What is Eden on Channel 4 and why is everyone talking about it?
Everything you need to know about the social experiment that sought paradise but found hell instead
Last year, Channel 4 packed off a load of willing, blissfully optimistic contestants to take part in Eden, a social experiment that aimed to showcase an alternative way of living. But lo and behold, what was supposed to be paradise in the Scottish Highlands, quickly turned into hell.
A bleak combination of hunger, depression, bullying and in-fighting meant that the group split in two, and things all went a bit feral and Lord of the Flies.
Here’s everything you need to know about Eden – from its aspirational launch last year to its sudden disappearance from the schedules and the eventual return of its participants to the real world…
What was the original concept of Eden?
In March 2016, 23 men and women embarked on a mission, bidding adieu to civilisation to start a new life in the wild, remote Scottish Highlands. Okay, sounds nice in theory.
They arrived in the wilderness without phones, power, running water or shelter and were left to fend for themselves for a year. Let's remember that this is a remote corner of Scotland, not an island off Panama with Bear Grylls where Irn-Bru mysteriously washes up on the shore.
The whole thing was recorded by four crew members embedded in the group, as well as personal cameras and a fixed rig – the idea being that viewers wouldn't miss a second of the action. But we did, we missed months of it.
Producers were hoping that the community would thrive, not that it would fall apart.
So what went wrong?
The series launched with four hour-long episodes on Channel 4 in summer 2016, but then nothing.
Eden entirely vanished from the schedules while the contestants continued to survive – rather than thrive – completely unaware that they were left stranded without an audience.
It's a bit like when people say, "If it's not on Instagram then it didn't happen." Except that this is 12 months of your life. And you're hungry and cold almost all of the time. And you're not even getting famous, after all that.
Reports even emerged of desperate contestants resorting to eating chicken feed grit.
Chicken feed grit.
Meanwhile, in the real world…
2016 happened. The UK voted for Brexit. Former reality TV star Donald Trump became the president of the United States. We lost the likes of Prince, George Michael and Carrie Fisher. Yeah, it was a rough year. Almost as bad as Eden.
But the residents inside Channel 4's social experiment had absolutely no idea of the goings-on in the "civilised" world. They were totally cut off from all news and media.
What happened when they eventually left Eden?
By the time the year was up, it was March 2017 and only ten hard-bitten contestants remained.
A new series beginning tonight, more accurately entitled Eden: Paradise Lost, will show how their story unfolded across five nights.

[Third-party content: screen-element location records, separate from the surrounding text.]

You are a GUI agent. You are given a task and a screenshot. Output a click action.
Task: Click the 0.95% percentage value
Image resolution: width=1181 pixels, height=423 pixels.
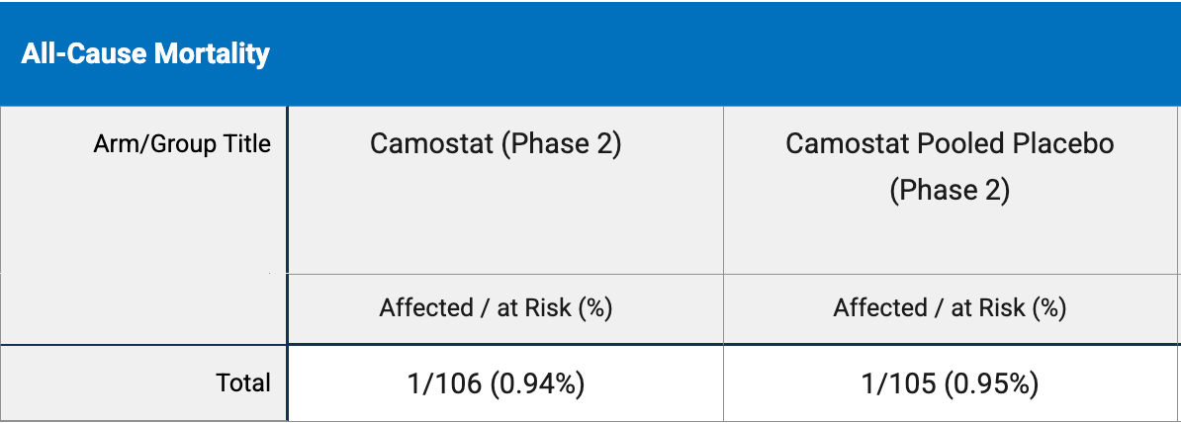(x=995, y=382)
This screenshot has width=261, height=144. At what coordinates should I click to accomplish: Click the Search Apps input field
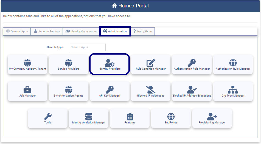pyautogui.click(x=88, y=47)
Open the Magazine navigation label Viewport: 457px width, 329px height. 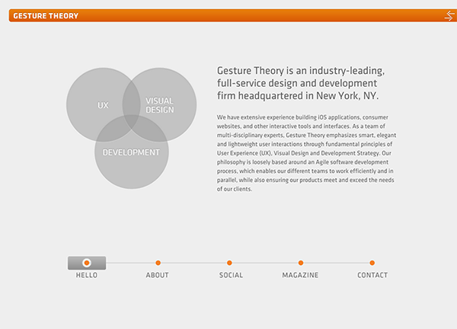pos(300,276)
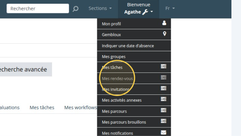
Task: Open the Fr language dropdown
Action: [170, 8]
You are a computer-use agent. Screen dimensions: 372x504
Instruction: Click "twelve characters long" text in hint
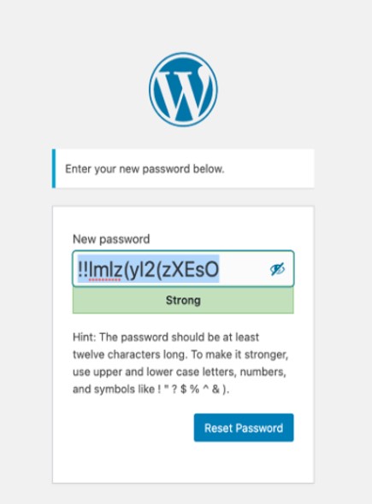129,355
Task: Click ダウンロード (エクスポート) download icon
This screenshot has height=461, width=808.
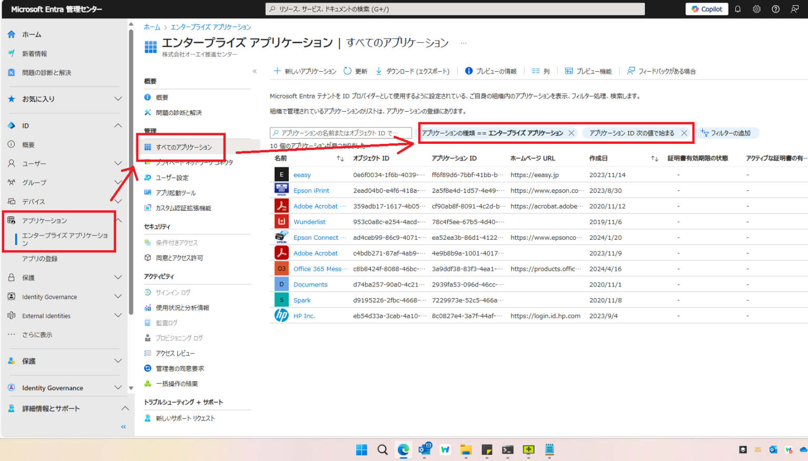Action: point(379,71)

The footage begins two and a half months into the experiment, and is paired with interviews with the contestants since they left the camp. All things considered, they all seem remarkably sane.
As we will see this week, one contestant named Anton finds himself ostracised from the group and pootles off to live in the woods, alone.
Team morale is low and people begin dropping like flies. There's even a threat of a mass exodus.
Speaking to Radio Times, Anton admits that from a social point of view, the experiment was disastrous: “If you measure success by the number of friends you’ve got at the end,” he says, “Then it was crap.”
We’re also set to see a big gender divide in the camp. “I’ve never had to prove my worth as a woman before,” says contestant Katie, “But for the first time I found that the boys thought it was easy for the girls, that we didn’t do as much.
“But if you’re in a storm, with no roof, in pitch-black darkness and you’ve got your period, girls are bloody tough.”
Friday’s fifth and final episode will focus on the contestants' reaction to the political turmoil we've experienced on the outside, as if Eden wasn’t traumatic enough.